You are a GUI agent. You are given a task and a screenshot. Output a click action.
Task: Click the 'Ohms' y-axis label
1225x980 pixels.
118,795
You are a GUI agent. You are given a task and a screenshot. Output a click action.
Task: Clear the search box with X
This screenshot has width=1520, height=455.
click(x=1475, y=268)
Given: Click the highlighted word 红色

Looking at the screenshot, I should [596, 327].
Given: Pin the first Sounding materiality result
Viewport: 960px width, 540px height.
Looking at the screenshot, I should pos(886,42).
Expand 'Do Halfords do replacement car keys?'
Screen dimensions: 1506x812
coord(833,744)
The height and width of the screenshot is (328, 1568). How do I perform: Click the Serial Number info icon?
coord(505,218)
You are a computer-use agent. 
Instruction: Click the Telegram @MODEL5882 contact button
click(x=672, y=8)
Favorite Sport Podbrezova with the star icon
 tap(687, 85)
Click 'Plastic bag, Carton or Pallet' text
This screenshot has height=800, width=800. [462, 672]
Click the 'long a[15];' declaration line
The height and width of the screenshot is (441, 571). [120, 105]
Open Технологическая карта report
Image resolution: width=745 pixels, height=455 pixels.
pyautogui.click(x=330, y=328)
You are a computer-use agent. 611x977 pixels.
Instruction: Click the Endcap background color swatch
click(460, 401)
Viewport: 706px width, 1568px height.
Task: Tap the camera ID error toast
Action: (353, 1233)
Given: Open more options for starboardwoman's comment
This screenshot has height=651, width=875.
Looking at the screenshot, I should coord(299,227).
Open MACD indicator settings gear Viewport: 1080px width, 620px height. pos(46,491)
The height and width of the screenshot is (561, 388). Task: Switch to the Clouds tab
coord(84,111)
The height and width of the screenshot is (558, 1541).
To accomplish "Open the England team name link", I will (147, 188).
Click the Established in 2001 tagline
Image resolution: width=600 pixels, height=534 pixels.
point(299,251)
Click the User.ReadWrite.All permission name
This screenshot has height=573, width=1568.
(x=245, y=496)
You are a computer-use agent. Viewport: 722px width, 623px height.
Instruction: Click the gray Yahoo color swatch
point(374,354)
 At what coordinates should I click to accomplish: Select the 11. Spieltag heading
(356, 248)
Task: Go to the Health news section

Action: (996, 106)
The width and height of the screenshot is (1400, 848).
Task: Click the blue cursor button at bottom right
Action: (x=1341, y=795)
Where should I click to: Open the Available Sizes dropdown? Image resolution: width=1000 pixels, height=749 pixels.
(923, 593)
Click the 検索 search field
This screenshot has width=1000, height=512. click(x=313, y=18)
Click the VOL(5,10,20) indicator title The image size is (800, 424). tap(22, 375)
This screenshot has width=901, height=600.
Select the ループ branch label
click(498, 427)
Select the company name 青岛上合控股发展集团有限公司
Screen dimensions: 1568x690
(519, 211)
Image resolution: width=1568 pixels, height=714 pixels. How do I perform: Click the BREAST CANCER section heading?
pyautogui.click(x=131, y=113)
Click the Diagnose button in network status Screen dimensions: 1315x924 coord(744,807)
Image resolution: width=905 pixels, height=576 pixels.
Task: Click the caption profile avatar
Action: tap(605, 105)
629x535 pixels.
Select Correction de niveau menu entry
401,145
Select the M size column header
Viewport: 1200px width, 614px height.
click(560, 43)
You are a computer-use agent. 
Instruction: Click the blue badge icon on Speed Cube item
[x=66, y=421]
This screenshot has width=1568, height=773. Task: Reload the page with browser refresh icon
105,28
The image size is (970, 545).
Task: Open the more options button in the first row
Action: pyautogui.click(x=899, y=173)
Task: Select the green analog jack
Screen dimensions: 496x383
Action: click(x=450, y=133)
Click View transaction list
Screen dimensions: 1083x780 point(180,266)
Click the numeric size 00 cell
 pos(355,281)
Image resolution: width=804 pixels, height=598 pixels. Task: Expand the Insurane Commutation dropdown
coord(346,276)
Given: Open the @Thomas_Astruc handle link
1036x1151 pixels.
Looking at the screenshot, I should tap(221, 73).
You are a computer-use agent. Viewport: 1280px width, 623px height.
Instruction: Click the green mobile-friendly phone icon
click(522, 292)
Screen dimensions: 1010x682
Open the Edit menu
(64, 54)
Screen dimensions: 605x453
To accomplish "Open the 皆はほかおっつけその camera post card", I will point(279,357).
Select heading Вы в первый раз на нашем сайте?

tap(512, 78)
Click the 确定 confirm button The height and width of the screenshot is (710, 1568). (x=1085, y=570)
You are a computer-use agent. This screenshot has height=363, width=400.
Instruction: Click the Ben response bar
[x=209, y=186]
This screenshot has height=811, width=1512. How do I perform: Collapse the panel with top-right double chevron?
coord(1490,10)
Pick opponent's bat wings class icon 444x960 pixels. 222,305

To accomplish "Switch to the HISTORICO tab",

====================

## What this task involves
Take each line of the material that contains the word "indicator" and list it.

## Answer to this exercise
Open MACD indicator settings gear Viewport: 1080px width, 620px height. pos(46,491)
Click the VOL(5,10,20) indicator title The image size is (800, 424). tap(22, 375)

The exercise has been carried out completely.